Move To Declassify Latest Benghazi Report Undercuts Conspiracy Claims Yet Again

Move To Declassify Latest Benghazi Report Undercuts Conspiracy Claims Yet Again

WASHINGTON -- The House Intelligence Committee voted Thursday to declassify its investigative Benghazi report, a move that likely further undercuts the premise behind the House's $3.3 million Benghazi select committee.

When it is released, the report will mark the fourth major probe of the Sept. 11, 2012, attack on the American consulate in eastern Libya, all of which have identified flaws in the responses, the intelligence and the security surrounding the incident that left four Americans dead, including Ambassador Chris Stephens.

But none of the reports have found any wrongdoing or hints of conspiracy that the recently created House Benghazi select committee is tasked with unmasking.

The House Armed Services Committee found the military did all that it could to intervene. It also discredited the claim that someone ordered military forces to stand down. The State Department's legally mandated Accountability Review Board investigation came to similar conclusions, led by Ambassador Tom Pickering and retired Adm. Michael Mullen, former Reagan and Bush administration officials.

A Senate Intelligence Committee review achieved similar results.

It is unclear exactly when the Intelligence Committee report will be released, or how much will be declassified after vetting by intelligence officials.

But one member of both the House Intelligence Committee and the Benghazi panel said it will be very much in line with its predecessors.

"The Intelligence Committee report adds to the body of investigative work now completed by numerous committees in Congress, and reaches the same noncontroversial conclusions -- that the initial talking points provided by the intelligence community were flawed because of conflicting assessments not an intention to deceive, that there was no stand down order, that the diplomatic facilities lacked adequate security, and that our personnel at the scene acted bravely and appropriately," said Rep. Adam Schiff (D-Calif.) in a statement.

"This bipartisan report should be declassified quickly, so that the American people may know what we have learned behind closed doors, and how it concurs with other analysis already made public," he added.

The plan to release the report was so uncontroversial among the secrecy-minded committee members that it passed on a simple voice vote.

Rep. Elijah Cummings (D-Md.), the top Democrat on the House Oversight Committee, noted that the new report would be the latest to show the exact opposite of what Boehner said the select committee would prove. Cummings has often sparred with Oversight Committee Chairman Rep. Darrell Issa (R-Calif.) on Benghazi claims.

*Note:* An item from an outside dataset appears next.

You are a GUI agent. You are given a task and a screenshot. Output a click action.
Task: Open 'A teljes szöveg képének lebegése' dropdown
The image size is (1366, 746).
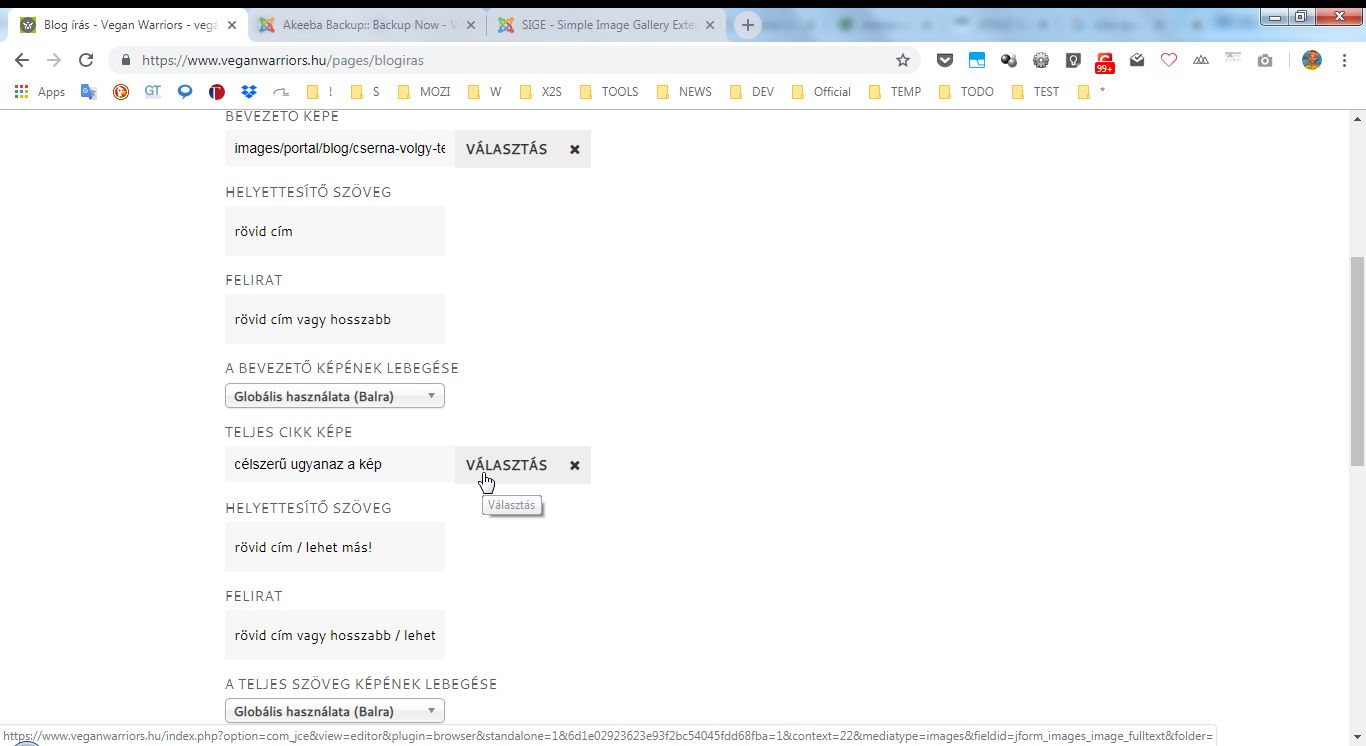pyautogui.click(x=334, y=711)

"The Benghazi Select Committee was created more than two months ago, but Republican committee chairmen who were passed over continue to hold their own hearings, release their own transcripts, and issue their own reports -- achieving exactly the opposite result Speaker Boehner promised when he created the Select Committee and authorized its $3.3 million budget."

UPDATE: 2:50 p.m. -- A statement released later by the top Democrat on the House Intelligence Committee, Rep. Dutch Ruppersberger (Md.), was more emphatic and detailed in asserting a lack of any sort of cover-up, including on the much-maligned talking points that the White House used initially linking the attack to a YouTube video.

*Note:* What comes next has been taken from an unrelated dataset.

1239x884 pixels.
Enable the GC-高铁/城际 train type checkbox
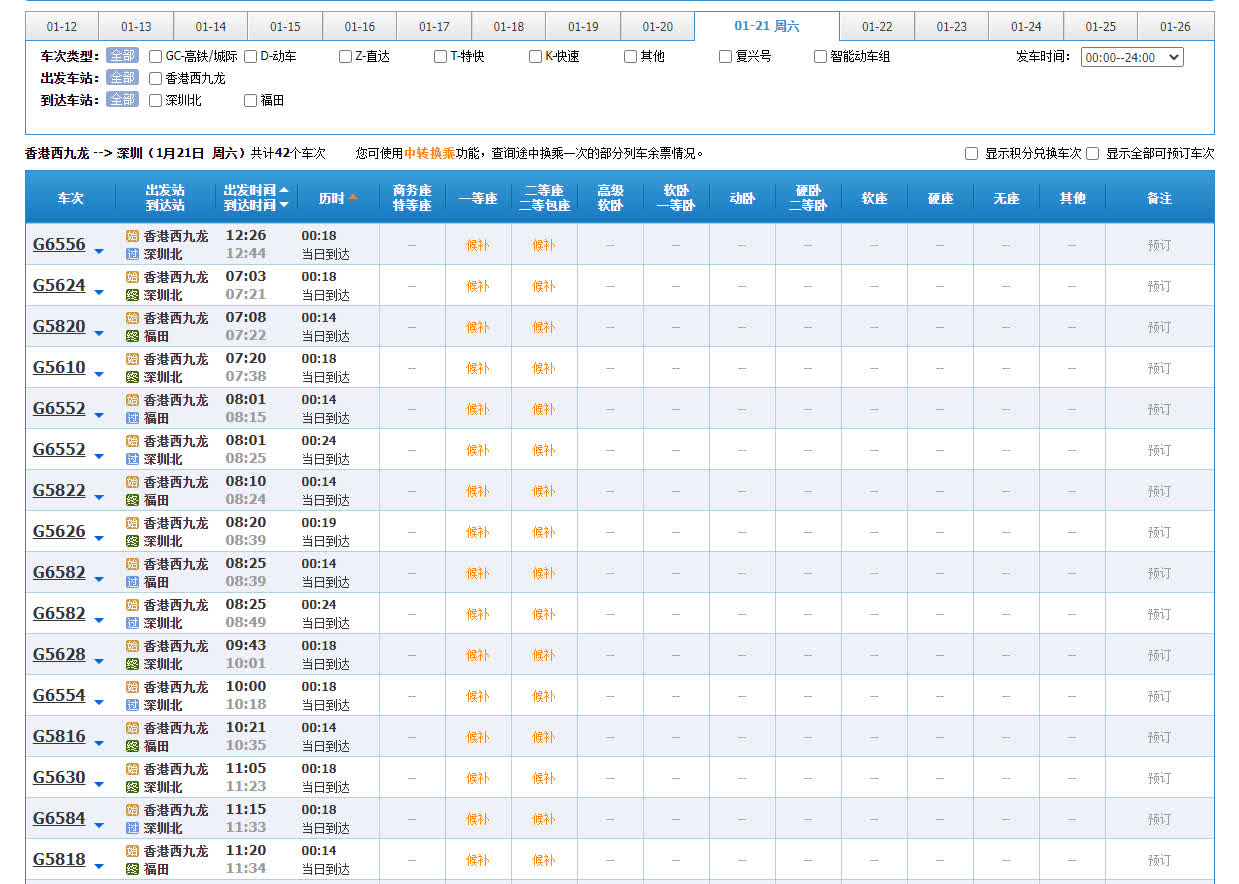156,57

Here is the full statement:

"The House Intelligence Committee spent nearly two years looking at every aspect of the Intelligence Community's activities before, during and after the attacks of September 11, 2012, in Benghazi Libya. The Committee spent thousands of hours in the course of the investigation, which included poring over pages of intelligence assessments, cables, notes and emails. The Committee held twenty briefings and hearings and conducted detailed interviews with senior intelligence officials and eyewitnesses to the attacks, including eight security personnel on the ground in Benghazi that night. The result is a bipartisan, factual, definitive report on what the Intelligence Community did and did not do.

This report shows that there was no intelligence failure surrounding the Benghazi attacks that killed Ambassador Chris Stevens and three other brave Americans. Our investigation found the Intelligence Community warned about an increased threat environment, but did not have specific tactical warning of an attack before it happened, Americans which is consistent with testimony that the attacks appeared to be opportunistic. It also found that a mixed group of individuals including those associated with Al-Qaeda, Qadafi loyalists and other Libyan militias participated in the attack. Additionally, the report shows there was no "stand down order" given to American personnel attempting to offer assistance that evening, and no American was left behind.

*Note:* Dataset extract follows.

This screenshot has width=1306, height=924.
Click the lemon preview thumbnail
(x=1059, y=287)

The report also shows that the process used to develop the talking points was flawed, but that the talking points reflected the conflicting intelligence assessments in the days immediately following the crisis. Finally, the report demonstrates that there was no illegal activity or illegal arms sales occurring at U.S. facilities in Benghazi. And there was absolutely no evidence, in documents or testimony, that the Intelligence Community's assessments were politically motivated in any way.

This bi-partisan report, adopted unanimously on July 31, 2014, and sent to the Intelligence Community for a declassification review, recognizes that only with a full accounting of the facts, separate from the swirl of rumors and unsupported allegations that have surfaced, can America ensure that tragedies like this don't happen again."